### LISTED RECORDS
* * *

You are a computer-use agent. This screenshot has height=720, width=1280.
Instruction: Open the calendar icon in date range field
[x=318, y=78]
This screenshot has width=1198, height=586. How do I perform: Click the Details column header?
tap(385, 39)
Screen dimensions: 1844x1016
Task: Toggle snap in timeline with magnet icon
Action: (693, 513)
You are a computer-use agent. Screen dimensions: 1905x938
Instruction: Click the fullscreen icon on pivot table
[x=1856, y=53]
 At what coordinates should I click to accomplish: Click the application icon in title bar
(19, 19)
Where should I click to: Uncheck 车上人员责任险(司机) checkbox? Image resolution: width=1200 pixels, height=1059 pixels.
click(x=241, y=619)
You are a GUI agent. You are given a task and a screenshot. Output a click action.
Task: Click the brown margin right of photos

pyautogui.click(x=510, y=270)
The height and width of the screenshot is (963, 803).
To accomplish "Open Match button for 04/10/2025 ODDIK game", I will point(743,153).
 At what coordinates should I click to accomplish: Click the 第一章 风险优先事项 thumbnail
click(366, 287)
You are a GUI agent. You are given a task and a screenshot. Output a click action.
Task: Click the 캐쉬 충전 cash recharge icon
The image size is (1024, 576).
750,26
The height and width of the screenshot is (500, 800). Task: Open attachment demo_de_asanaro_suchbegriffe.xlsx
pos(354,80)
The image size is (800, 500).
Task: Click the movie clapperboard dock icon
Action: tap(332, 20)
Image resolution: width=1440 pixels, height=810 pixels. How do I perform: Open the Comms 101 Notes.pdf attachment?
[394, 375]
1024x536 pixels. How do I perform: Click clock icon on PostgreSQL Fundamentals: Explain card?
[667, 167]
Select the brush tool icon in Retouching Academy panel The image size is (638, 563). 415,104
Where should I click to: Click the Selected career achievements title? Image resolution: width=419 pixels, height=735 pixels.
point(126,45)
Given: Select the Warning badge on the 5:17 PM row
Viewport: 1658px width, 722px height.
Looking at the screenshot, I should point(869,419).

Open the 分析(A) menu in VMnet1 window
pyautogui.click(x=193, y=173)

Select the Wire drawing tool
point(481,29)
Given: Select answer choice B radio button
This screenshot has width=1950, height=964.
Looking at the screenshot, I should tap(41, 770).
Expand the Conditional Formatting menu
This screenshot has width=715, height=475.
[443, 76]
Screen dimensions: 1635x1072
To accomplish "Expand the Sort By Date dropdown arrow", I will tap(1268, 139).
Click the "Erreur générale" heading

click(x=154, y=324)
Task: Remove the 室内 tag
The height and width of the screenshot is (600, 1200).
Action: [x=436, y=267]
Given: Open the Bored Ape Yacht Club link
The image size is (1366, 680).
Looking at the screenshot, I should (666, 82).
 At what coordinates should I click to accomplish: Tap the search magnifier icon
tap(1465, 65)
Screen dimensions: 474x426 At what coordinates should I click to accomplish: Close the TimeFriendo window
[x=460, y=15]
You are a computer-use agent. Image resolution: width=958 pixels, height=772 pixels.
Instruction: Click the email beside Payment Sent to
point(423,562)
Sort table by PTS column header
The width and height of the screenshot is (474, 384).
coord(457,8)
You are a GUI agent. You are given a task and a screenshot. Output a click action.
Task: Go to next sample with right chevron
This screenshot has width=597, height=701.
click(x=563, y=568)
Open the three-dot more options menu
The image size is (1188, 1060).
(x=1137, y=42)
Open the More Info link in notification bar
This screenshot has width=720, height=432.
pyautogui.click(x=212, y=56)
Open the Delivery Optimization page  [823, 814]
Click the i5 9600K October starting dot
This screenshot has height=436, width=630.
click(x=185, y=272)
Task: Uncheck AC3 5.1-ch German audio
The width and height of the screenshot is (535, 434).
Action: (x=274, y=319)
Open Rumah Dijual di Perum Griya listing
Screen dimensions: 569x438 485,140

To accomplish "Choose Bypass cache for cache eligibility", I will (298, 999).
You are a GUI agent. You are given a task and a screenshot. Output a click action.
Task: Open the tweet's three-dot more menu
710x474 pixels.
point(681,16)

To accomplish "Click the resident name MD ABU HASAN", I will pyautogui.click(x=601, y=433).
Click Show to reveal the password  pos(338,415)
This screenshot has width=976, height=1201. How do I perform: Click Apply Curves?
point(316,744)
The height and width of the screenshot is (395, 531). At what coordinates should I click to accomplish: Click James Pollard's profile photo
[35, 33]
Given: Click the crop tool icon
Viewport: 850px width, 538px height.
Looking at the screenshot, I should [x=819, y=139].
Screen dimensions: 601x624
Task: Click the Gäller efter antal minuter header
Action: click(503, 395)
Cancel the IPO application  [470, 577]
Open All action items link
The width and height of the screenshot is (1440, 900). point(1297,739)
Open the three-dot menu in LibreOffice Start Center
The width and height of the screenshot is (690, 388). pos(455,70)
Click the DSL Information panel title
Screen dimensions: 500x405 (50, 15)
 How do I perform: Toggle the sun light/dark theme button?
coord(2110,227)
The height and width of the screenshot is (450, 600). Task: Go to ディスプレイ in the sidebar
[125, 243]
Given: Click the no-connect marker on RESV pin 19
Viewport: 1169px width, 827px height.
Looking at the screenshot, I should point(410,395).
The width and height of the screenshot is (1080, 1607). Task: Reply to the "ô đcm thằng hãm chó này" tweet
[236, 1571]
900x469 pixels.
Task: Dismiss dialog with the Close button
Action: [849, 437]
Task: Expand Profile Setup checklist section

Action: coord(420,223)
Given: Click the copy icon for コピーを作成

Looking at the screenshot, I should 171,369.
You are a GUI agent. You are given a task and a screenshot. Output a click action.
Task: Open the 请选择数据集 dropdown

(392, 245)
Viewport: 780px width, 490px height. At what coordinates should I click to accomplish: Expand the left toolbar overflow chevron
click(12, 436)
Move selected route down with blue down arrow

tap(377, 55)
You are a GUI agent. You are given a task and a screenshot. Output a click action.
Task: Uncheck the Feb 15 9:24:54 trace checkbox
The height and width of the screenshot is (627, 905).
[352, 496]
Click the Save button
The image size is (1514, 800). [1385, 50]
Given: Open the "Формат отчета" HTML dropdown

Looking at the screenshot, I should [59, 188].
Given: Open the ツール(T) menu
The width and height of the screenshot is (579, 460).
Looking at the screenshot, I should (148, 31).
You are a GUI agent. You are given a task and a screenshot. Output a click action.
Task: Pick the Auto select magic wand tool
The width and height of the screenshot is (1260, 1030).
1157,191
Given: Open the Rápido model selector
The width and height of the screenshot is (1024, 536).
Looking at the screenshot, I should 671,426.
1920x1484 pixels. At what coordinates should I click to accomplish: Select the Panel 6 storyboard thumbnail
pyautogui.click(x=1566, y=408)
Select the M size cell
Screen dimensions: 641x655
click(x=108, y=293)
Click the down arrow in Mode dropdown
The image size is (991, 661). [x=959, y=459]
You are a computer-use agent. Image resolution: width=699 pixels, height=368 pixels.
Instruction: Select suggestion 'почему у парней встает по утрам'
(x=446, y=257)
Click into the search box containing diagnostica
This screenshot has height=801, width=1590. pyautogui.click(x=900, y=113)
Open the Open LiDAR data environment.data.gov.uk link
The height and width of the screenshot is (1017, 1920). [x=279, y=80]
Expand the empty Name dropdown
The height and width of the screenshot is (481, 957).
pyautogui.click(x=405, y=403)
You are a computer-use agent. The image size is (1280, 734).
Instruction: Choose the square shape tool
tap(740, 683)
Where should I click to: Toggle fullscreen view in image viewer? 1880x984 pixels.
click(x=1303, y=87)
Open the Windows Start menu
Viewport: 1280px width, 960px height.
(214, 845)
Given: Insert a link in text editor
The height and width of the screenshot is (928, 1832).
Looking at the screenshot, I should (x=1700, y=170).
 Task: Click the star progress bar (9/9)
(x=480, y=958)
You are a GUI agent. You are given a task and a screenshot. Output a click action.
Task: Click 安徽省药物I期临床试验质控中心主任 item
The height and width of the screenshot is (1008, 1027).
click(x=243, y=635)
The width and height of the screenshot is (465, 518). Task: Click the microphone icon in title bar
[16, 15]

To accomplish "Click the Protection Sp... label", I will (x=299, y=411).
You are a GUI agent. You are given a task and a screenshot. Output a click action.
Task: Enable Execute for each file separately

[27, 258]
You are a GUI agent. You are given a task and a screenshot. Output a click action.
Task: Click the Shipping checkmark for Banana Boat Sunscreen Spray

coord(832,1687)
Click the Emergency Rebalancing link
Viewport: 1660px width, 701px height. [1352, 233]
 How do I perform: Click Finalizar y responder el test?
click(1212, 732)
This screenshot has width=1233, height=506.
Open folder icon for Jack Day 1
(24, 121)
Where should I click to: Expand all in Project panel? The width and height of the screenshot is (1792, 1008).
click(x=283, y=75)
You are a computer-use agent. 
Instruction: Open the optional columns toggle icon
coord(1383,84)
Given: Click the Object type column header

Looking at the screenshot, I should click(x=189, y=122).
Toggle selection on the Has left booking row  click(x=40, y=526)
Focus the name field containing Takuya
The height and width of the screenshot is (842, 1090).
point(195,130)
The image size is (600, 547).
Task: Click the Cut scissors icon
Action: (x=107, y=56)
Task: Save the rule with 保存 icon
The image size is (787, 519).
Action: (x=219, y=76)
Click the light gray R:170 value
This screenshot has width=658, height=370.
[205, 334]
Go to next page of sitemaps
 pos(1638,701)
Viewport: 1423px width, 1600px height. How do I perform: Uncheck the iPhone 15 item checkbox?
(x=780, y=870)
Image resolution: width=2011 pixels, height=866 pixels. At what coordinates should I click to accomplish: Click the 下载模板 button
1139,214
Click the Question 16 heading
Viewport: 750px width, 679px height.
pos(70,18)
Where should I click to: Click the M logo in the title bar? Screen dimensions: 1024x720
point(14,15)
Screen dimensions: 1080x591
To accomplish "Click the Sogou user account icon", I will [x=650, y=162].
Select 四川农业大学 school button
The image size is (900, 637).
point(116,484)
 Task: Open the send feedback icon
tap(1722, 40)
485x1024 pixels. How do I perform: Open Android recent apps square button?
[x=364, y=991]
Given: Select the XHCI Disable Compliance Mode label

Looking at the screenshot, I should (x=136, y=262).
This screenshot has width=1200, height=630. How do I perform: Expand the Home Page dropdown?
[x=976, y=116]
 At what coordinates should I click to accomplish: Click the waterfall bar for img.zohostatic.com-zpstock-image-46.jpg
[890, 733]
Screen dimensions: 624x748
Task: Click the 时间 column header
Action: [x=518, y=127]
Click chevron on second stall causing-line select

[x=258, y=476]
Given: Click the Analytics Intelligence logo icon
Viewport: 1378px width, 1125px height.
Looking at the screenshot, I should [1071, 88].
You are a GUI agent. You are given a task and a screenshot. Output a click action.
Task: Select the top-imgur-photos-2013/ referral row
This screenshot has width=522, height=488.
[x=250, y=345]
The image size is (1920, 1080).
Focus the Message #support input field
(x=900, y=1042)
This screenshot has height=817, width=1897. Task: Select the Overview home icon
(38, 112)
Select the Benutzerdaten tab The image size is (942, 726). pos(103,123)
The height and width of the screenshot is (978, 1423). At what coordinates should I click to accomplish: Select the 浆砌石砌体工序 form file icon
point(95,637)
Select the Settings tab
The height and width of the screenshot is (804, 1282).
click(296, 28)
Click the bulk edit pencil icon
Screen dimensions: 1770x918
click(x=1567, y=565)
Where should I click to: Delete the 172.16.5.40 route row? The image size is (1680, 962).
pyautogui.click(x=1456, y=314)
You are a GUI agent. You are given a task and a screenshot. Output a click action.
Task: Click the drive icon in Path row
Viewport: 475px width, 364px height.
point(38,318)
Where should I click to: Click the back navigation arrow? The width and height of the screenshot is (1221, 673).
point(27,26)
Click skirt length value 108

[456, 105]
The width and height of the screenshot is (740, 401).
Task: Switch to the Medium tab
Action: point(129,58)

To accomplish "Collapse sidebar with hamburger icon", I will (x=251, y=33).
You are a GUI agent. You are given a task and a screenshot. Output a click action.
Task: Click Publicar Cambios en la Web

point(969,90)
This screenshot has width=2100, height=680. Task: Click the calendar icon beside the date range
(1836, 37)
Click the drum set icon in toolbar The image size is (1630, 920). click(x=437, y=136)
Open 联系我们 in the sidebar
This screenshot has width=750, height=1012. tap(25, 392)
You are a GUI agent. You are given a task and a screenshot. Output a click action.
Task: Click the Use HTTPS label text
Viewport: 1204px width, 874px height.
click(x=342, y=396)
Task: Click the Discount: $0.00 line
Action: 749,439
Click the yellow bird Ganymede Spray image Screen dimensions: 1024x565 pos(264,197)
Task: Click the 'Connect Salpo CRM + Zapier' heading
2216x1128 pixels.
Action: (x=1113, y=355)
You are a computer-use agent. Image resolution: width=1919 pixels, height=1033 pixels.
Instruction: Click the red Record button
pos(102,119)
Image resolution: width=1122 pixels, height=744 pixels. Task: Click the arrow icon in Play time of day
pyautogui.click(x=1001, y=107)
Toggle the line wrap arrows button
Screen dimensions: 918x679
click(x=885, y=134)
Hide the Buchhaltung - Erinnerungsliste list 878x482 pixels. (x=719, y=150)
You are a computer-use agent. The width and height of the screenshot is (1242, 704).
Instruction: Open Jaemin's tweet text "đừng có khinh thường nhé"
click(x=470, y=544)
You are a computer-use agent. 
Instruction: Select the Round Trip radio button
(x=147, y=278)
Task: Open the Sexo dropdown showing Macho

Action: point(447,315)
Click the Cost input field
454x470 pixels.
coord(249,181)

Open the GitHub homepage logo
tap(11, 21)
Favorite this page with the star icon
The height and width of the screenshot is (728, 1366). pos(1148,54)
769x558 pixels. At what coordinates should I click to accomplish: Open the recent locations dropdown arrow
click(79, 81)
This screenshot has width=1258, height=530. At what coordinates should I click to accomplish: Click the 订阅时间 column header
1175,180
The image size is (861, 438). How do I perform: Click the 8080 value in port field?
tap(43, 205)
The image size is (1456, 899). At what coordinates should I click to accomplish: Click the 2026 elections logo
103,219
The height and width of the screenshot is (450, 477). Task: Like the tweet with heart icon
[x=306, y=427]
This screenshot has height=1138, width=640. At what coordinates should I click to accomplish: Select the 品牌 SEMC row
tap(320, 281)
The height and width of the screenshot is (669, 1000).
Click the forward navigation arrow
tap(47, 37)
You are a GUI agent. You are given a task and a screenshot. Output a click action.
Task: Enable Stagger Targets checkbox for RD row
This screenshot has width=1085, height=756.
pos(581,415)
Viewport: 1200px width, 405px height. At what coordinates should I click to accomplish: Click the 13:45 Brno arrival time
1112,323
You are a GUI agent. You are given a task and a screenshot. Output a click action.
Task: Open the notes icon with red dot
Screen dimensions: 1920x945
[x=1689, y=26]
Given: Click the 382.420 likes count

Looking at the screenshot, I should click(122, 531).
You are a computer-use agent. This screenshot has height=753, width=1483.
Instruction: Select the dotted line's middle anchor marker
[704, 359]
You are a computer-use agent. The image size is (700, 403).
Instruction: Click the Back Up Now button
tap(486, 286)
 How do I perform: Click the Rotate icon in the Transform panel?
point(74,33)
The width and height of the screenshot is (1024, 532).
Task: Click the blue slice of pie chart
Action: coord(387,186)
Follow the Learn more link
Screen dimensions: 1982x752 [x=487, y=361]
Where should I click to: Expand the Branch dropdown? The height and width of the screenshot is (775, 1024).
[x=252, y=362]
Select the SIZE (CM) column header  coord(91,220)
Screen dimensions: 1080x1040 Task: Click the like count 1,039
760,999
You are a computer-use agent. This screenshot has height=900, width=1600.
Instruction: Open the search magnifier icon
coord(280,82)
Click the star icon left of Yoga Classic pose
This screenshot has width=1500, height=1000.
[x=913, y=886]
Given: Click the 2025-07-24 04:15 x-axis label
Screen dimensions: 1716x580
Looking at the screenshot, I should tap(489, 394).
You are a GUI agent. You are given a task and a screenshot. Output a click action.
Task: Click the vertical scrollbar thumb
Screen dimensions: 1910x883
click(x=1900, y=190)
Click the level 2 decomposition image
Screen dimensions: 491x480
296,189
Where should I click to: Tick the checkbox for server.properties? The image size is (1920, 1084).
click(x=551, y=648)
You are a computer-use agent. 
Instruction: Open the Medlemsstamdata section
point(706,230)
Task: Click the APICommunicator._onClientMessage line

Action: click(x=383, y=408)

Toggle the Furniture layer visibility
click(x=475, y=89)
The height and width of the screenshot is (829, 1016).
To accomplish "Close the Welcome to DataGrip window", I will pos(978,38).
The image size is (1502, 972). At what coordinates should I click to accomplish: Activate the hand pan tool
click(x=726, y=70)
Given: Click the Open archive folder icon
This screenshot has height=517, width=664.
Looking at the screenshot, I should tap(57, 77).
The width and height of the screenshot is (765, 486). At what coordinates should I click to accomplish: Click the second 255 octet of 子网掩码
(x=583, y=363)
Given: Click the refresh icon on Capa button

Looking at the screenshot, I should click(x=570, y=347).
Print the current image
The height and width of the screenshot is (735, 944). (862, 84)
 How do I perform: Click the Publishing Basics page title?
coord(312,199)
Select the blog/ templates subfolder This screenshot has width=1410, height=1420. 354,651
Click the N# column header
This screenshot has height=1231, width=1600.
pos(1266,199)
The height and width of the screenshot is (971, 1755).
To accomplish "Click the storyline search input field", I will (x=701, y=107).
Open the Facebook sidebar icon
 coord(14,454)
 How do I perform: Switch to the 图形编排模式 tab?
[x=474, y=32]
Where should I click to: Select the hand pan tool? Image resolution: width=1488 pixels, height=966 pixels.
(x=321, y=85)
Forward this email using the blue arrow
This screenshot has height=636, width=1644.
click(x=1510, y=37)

* * *

### WORK TASK
Above are the records. Print exactly, and only, the lines from the line with "At what coordinates should I click to accomplish: Click the 第一章" to the line with "Select the brush", both inclusive.

### WRITTEN ANSWER
 At what coordinates should I click to accomplish: Click the 第一章 风险优先事项 thumbnail
click(366, 287)
You are a GUI agent. You are given a task and a screenshot. Output a click action.
Task: Click the 캐쉬 충전 cash recharge icon
The image size is (1024, 576).
750,26
The height and width of the screenshot is (500, 800). Task: Open attachment demo_de_asanaro_suchbegriffe.xlsx
pos(354,80)
The image size is (800, 500).
Task: Click the movie clapperboard dock icon
Action: tap(332, 20)
Image resolution: width=1440 pixels, height=810 pixels. How do I perform: Open the Comms 101 Notes.pdf attachment?
[394, 375]
1024x536 pixels. How do I perform: Click clock icon on PostgreSQL Fundamentals: Explain card?
[667, 167]
Select the brush tool icon in Retouching Academy panel The image size is (638, 563). 415,104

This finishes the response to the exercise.